Summary This experiment was very annoying, in that the particles would either disappear or spontaneously change charge within 10 measurements of the particle. Our procedure can be found here and our data can be found here. My partner was Richard

Charge of an Electron

  • Accepted Value: 1.60 \cdot 10^{-19} C
  • Droplet 1: 3.3196 \cdot 10^{-17} C
  • Droplet 2: 6.7295 \cdot 10^{-16} C
  • Exposed Droplet: 4.7932 \cdot 10^{-16} C

Obviously the error in this experiment was quite large, as I do not believe that we had droplets with 100-1000 usable electrons.


Our error is +/- .01 for all times, +/- .1 V for all voltages, +/- .001*10^6 Ohms for all resistances, +/- 1 centigrade for all temperatures, +/- .001 for all viscosities. Other sources of error are: (i)The loss of mass and the spontaneous change in charge of our particles, (ii) fogging of the reticule while being used, (iii) reaction time of the person timing the rise and fall, (iv) possible equipment bias, (v) possible water interactions with oil droplets (since we cleaned our equipment).

Standard Deviation

Fall times (seconds)

  • Droplet 1: 7.0861
  • Droplet 2: 5.6139
  • Exposed Droplet: 2.9223

Rise times (seconds)

  • Droplet 1: 0.7684
  • Droplet 2: 1.2231
  • Exposed Droplet: 0.4176

Rise Velocities (m/s)

  • Droplet 1: 1.6298 \cdot 10^{-4}
  • Droplet 2: 2.7223 \cdot 10^{-4}
  • Exposed Droplet: 5.9116 \cdot 10^{-5}

Fall Velocities (m/s)

  • Droplet 1: 7.9089 \cdot 10^{-6}
  • Droplet 2: 1.5964 \cdot 10^{-5}
  • Exposed Droplet: 4.521 \cdot 10^{-6}

As you can see, there is an overall trend in the reduction of error as Richard and I continued to take more data.
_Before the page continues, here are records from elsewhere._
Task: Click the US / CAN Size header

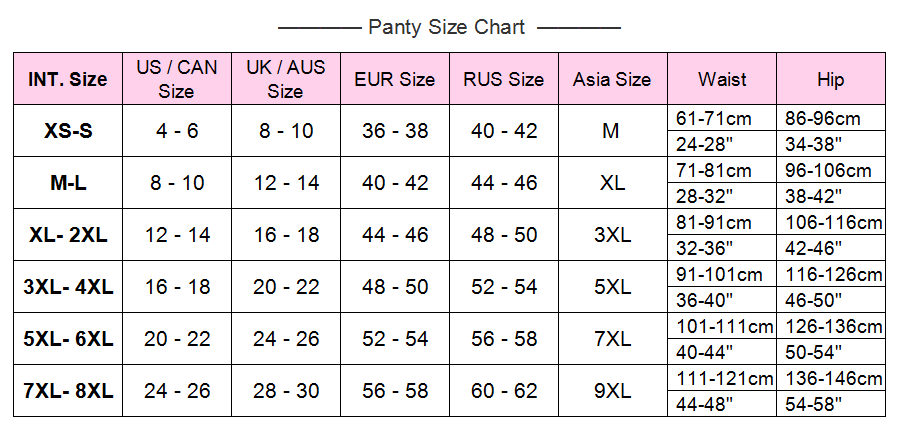Action: click(177, 79)
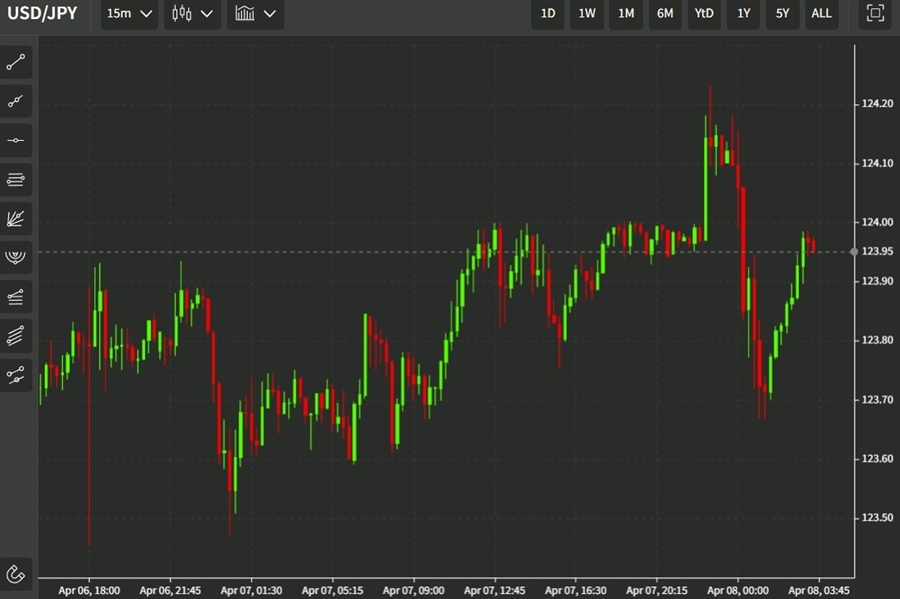The height and width of the screenshot is (599, 900).
Task: Select the Fibonacci arcs tool
Action: click(x=16, y=257)
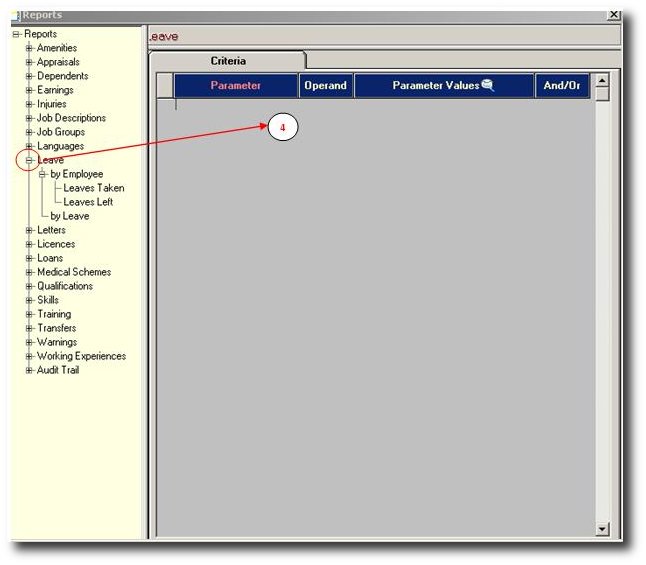
Task: Collapse the Leave tree node
Action: pyautogui.click(x=30, y=160)
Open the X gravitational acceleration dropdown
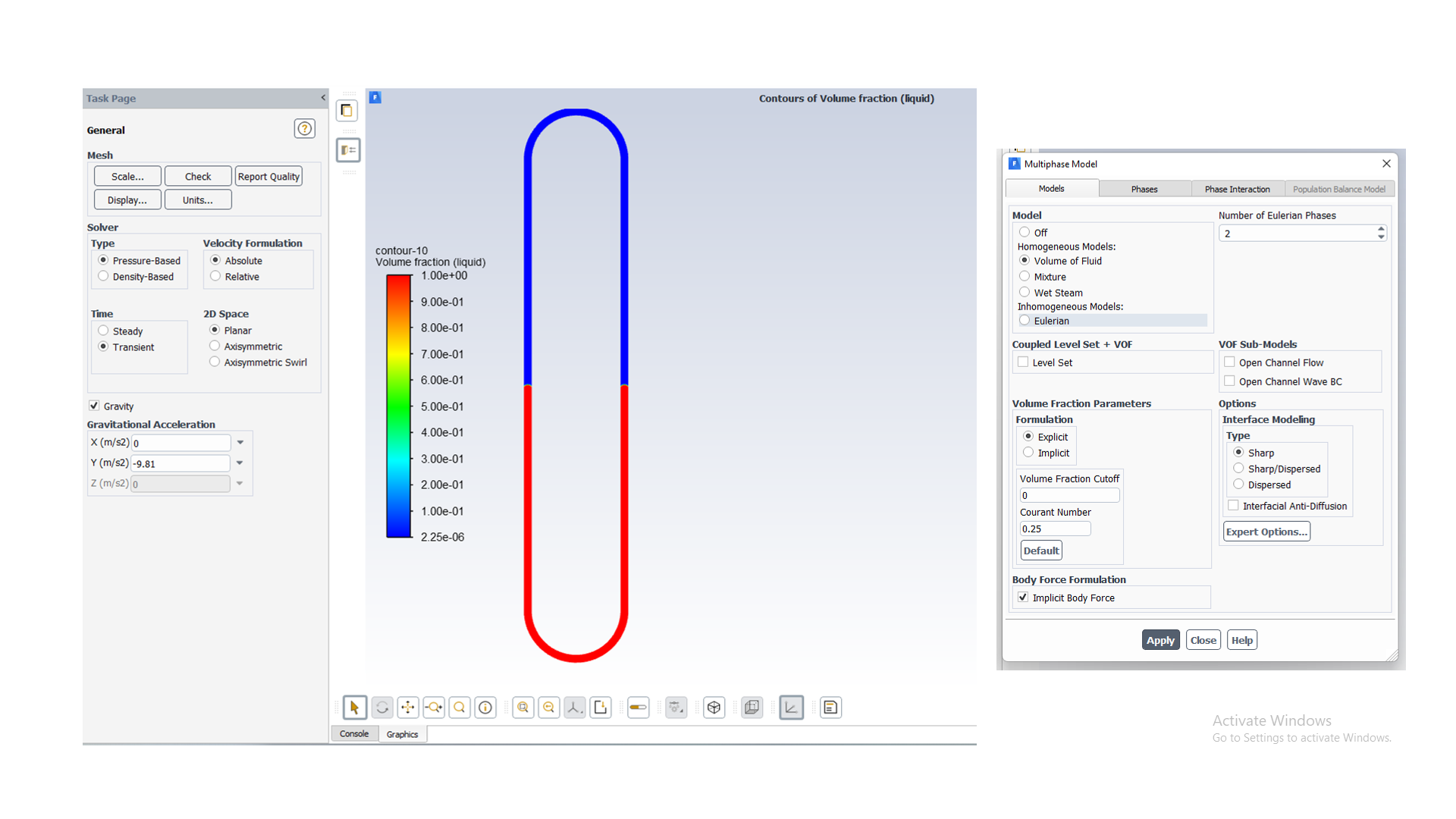 point(240,442)
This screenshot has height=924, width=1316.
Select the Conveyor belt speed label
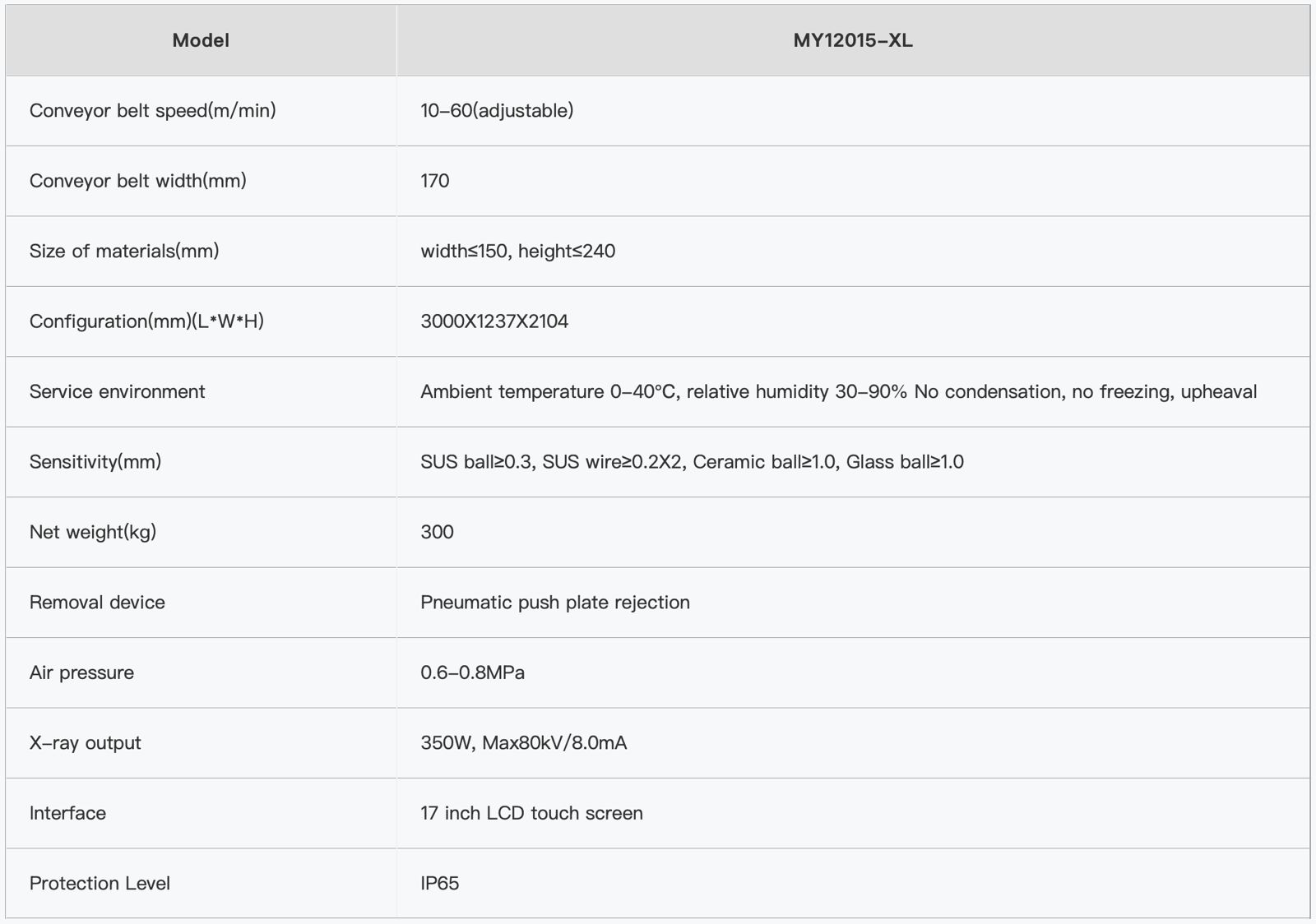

Because of this, I believe this experiment can become much more accurate as the people taking the measurements continue to do so (we decreased our standard error to 1 / 3 in only 30 observations, on average)

What Did I Learn?

  • I learned that, the second you get your equipment working correctly START TAKING MEASUREMENTS, because although it may be working then, it may not be working next time we try to use it.
  • I also learned how to take quick, accurate measurements (as I had to do so or my droplets would disappear before I could finish).

What Did I Explore Outside the Procedure?

  • Not much, just stared at the particles we saw and adjusted the focus to see them better.